Question

Consider a random variable X that is normally distributed. Complete (This is a reading assessment question. Be certain of your answer because you only get one attempt on this question.) (a)If a random variable X is normally distributed, what will be the shape of the distribution of the sample mean? Normal O Skewed left O Skewed right O Cannot be determined (b) If the mean of a random variable X is 30, what will be the mean of the sampling distribution of the sample mean? (c) As the sample size n increases, what happens to the standard error of the mean?
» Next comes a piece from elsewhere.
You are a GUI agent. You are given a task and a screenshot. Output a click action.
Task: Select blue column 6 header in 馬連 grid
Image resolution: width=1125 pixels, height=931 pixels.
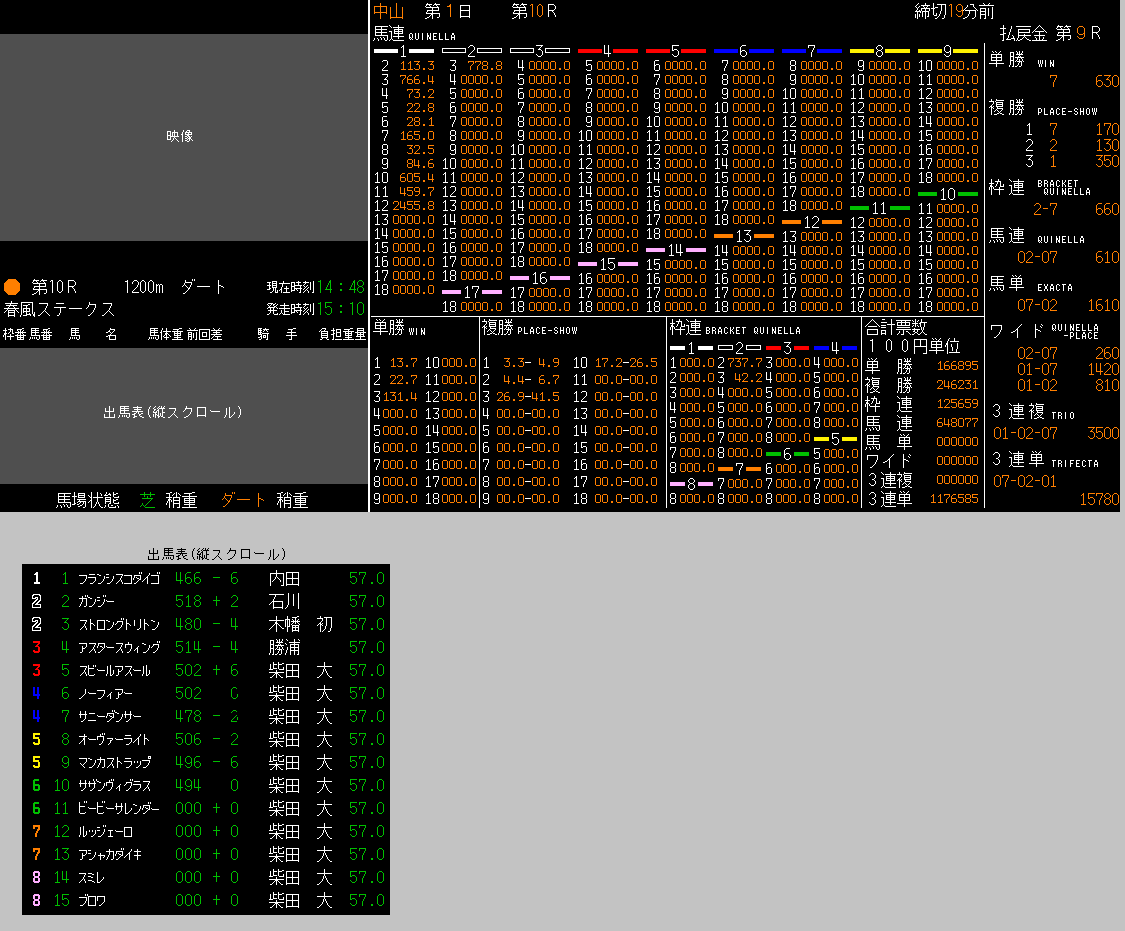(743, 50)
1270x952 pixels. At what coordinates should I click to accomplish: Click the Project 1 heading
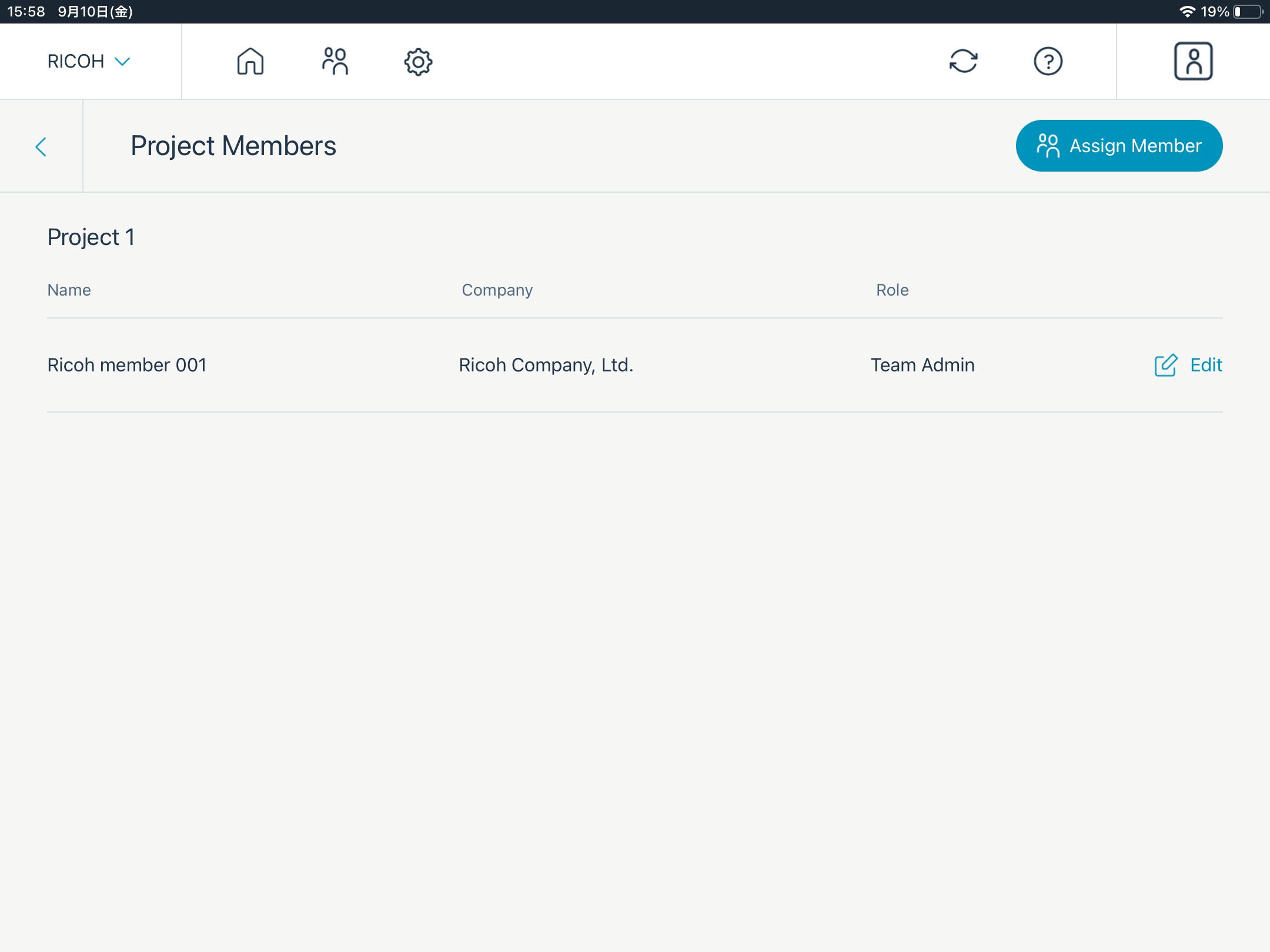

A. The standard error of the mean remains the same. OB. The standard error of the mean increases O C. The standard error of the mean decreases

Answer 1

a) The distribution of the sample mean will be normal. b) The mean of the sampling distribution of the sample mean will be 30. c) As the sample size increases, the standard error of the mean decreases.

Step-by-step explanation:

a) If a random variable X is normally distributed, the distribution of the sample mean will also be normal. The central limit theorem states that as the sample size increases, the distribution of the sample mean approaches a normal distribution.

b) The mean of the sampling distribution of the sample mean will be the same as the mean of the random variable X, which is 30.

c) As the sample size increases, the standard error of the mean decreases. The standard error of the mean is equal to the standard deviation of the population divided by the square root of the sample size.